Отдельно хочется процитировать пассаж Букши про блокаду (там у них в Питере была блокада): «Женщина с ребенком в их речи была как бы терпящая бедствиенесчастная. Ане это не нравилось, потому что на время поездки она в их глазах становилась как бы той страдающей женщиной из блокады с ребенком, из тех времен, когда наличие ребенка становилось фатальной слабостью, а порой — катастрофой. Там маячили картинки, на которых вертухаи вырывали детей из рук в колонне арестантов, а еврейские матери душили младенцев, чтобы ты не выдали их вместе с остальными детьми». Зато о трагедии еврейского народа (в Треблинке) в повести Букши рассказывают детишкам воспитательницы в детском саду. Но они там вообще идиотки-невротички. Вот что это? Зачем блокада, зачем евреи, зачем лагерь? Все это неуместно, бестактно. Если это попытка, увязать историю унылых питерских креаклов в черном Ани и Кости с большой историей страны. Попытка провальная, потому что упоминанием этих трагических обстоятельств она и ограничивается.

Интерес и симпатию в книге вызывает разве что девочка Стеша. Но, во-первых, дети в принципе умеют вызывать симпатию своей непосредственностью, а во-вторых, разве что на общем фоне. Ничем Стеша не отличается от миллионов своих сверстников в реальной жизни, а на фоне других детей в литературе сильно меркнет. А ведь именно Стеша открывает окошечки адвент-календаря, именно она могла бы быть камертоном этой нудной истории, а календарь — ее двигателем. Но нет. Ничего не сообщает нам о Стеше автор кроме того, что та любит пшенную кашу и какао в детском саду (я тоже любил, и рыбные котлеты еще, и что с того) и в какой-то момент осознает, что ее родители, как и все люди, смертны. Тут как бы и Рождество могло бы наступить, да и метафора могла бы развернуться, но нет. Реакция Стеши предсказуема, она плачет. Видимо, от скуки.

Особенно нелепо выглядят, конечно, размышления креаклки Ани про Баха. Позволю себе процитировать их полностью: «Годовой церковный круг — колесо обозрения, гигантская шарманка, которая рассказывает одну и ту же священную историю, но каждый раз в новых деталях, каждый раз цепляя новые чувства, и в каждом прихожанине — чувства разные, темные, сложные (если он, конечно, слушает хоть сколько-нибудь внимательно, а не сплетничает в церкви, как это делало большинство).

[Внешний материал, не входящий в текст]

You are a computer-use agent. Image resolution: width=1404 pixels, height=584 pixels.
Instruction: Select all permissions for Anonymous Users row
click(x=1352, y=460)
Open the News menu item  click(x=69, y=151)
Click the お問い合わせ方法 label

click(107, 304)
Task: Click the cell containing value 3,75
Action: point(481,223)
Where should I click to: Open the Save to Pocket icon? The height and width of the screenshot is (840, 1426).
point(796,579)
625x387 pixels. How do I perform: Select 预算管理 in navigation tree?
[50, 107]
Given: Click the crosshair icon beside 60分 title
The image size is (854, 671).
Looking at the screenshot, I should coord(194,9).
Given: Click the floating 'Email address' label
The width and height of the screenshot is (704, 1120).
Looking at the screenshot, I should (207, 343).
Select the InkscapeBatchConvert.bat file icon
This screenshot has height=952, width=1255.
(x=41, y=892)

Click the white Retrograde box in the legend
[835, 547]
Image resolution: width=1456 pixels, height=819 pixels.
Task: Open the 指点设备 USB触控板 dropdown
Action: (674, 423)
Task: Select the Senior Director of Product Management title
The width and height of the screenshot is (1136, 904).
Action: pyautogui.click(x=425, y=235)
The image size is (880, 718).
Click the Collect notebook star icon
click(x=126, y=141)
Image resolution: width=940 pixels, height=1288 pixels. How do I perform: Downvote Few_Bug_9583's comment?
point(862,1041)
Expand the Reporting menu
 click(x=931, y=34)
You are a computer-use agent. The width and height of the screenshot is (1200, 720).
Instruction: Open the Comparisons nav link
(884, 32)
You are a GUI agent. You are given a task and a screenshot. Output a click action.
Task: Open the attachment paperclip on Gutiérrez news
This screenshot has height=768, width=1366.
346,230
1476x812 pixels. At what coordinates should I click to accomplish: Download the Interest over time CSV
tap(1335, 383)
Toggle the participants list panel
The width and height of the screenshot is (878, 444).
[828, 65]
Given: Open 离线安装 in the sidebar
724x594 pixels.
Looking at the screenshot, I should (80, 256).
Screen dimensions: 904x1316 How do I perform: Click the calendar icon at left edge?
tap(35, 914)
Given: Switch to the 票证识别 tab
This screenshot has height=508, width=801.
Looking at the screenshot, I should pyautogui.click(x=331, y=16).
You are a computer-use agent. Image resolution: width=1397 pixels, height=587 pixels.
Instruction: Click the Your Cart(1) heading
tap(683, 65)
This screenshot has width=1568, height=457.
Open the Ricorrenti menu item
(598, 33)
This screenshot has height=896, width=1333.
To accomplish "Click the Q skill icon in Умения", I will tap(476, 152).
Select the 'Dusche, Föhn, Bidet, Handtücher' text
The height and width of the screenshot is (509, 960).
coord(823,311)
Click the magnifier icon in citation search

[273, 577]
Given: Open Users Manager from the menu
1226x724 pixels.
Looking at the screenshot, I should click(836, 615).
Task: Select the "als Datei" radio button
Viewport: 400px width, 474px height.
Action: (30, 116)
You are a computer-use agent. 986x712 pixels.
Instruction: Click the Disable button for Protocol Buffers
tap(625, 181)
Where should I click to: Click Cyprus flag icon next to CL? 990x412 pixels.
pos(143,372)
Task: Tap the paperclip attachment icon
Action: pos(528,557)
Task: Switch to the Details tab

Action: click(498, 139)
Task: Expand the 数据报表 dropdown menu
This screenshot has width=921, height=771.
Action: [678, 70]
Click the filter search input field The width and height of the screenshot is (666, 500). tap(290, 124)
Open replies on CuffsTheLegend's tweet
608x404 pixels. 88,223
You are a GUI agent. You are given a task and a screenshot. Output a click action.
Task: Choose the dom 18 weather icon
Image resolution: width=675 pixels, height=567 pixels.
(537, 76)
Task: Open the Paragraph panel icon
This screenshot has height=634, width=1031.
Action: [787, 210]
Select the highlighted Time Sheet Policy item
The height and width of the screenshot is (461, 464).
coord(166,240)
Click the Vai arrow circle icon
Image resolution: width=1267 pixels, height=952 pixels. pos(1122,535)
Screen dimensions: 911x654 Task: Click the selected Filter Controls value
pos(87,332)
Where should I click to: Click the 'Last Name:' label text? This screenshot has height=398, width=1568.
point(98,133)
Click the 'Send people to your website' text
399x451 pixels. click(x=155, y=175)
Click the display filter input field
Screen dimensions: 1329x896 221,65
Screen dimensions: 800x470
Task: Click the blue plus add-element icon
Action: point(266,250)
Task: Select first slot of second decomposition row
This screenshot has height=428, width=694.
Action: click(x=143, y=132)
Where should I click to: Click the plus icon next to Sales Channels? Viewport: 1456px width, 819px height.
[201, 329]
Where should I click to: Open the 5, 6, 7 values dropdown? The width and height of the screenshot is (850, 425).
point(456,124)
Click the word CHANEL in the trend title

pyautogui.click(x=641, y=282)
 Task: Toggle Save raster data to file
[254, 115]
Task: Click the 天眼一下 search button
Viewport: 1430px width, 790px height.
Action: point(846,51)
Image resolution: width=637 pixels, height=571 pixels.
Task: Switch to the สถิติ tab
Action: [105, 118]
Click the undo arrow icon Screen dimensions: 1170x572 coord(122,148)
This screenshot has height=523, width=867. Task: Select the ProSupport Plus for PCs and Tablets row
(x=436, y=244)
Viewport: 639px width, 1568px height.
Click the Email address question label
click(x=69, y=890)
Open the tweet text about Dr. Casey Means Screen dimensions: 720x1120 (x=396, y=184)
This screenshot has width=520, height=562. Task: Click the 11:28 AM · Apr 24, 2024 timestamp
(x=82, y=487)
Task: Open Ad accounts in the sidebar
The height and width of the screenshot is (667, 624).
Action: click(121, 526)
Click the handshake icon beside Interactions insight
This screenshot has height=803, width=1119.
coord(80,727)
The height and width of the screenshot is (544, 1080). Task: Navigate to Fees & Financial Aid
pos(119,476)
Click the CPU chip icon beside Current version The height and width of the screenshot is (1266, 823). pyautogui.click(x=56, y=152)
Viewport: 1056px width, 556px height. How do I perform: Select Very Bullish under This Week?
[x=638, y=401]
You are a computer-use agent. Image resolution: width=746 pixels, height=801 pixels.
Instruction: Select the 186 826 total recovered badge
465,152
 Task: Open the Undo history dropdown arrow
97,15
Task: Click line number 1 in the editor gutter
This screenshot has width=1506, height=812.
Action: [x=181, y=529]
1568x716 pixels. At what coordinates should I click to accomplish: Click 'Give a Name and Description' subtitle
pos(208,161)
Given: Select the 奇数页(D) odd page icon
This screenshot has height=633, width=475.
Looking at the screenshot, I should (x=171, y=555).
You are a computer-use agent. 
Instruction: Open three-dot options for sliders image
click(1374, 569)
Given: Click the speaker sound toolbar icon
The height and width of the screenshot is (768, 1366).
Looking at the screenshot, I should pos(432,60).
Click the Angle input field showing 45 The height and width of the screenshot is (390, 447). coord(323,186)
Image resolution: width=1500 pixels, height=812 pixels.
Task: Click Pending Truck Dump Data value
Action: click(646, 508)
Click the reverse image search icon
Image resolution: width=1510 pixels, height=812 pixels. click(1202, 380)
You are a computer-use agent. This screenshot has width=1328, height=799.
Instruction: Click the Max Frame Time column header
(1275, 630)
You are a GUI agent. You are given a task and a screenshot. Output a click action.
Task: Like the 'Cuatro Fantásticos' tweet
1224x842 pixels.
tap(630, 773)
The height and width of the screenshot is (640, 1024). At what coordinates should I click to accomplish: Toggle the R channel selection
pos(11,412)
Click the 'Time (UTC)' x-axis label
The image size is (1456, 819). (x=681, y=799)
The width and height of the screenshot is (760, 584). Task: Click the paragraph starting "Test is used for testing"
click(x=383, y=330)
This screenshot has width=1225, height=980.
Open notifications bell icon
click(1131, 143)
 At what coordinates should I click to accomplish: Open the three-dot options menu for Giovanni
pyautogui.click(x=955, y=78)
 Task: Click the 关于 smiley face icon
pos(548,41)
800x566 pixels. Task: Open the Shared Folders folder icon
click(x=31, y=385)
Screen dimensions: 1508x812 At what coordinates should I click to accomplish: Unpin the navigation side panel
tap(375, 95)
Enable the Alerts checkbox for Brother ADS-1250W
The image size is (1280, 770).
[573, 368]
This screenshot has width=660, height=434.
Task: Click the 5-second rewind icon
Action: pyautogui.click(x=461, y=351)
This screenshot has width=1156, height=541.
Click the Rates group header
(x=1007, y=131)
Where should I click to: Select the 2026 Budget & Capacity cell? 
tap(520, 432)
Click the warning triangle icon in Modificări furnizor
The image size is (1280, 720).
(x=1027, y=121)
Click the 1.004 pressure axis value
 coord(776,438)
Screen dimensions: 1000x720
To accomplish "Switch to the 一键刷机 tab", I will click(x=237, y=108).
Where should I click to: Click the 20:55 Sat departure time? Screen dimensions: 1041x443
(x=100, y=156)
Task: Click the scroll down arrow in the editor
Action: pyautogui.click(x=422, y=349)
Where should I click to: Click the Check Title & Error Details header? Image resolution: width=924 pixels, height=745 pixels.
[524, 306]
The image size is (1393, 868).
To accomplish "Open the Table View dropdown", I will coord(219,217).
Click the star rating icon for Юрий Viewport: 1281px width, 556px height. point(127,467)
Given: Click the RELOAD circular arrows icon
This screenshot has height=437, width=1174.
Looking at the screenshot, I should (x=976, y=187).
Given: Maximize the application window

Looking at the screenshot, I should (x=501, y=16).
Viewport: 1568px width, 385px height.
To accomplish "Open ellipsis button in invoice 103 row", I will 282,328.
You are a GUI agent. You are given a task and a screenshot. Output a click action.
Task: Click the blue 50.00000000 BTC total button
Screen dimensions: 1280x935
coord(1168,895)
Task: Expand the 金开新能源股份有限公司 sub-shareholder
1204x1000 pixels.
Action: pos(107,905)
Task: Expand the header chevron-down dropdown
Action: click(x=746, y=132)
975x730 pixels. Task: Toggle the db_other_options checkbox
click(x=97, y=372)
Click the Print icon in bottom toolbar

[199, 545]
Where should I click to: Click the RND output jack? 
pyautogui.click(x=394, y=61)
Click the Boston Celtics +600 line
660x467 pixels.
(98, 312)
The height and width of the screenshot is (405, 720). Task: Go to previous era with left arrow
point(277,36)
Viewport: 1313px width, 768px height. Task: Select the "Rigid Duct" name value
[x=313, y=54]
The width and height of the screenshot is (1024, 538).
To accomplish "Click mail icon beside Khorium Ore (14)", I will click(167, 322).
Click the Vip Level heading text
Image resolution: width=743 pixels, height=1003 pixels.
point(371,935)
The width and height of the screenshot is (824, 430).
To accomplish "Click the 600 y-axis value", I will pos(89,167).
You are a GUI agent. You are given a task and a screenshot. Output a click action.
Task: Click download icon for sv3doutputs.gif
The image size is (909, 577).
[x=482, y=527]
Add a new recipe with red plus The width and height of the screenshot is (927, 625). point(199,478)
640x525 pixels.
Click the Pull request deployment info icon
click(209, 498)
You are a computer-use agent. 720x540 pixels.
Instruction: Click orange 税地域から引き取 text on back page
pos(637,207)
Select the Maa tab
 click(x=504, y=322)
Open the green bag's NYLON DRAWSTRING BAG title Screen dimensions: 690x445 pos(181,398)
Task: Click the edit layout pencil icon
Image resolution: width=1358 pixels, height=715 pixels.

Кажется, что не под силу одному человеку делать столько работы, но у Баха была цель, он втайне надеялся, что после смерти такой музыкант, как он, встанет одесную Господа и будет продолжать крутить это необозримое колесо в вечности. Не странная ли награда за выполнение всех ритуалов — вечная вариативность и вечная повторяемость все того же движения?» Не странная ли выспренная чушь все это?

Незабвенный протоиерей Смирнов как-то сказал, описывая современного молодого человека (напомним, книга «Адвент» вышла в серии «Роман поколения»): «Ты не знаешь радости. Ты мертв». Персонажи этой книги не могут смеяться. А читатель не может испытывать радости от этого текста, ибо бездействуют в нем совершенно мертворожденные персонажи в поиске хоть какого-нибудь автора.

Есть одна награда — смерть. Аха-ха-ха-ха ха-ха-ха ха-ха-ха ха!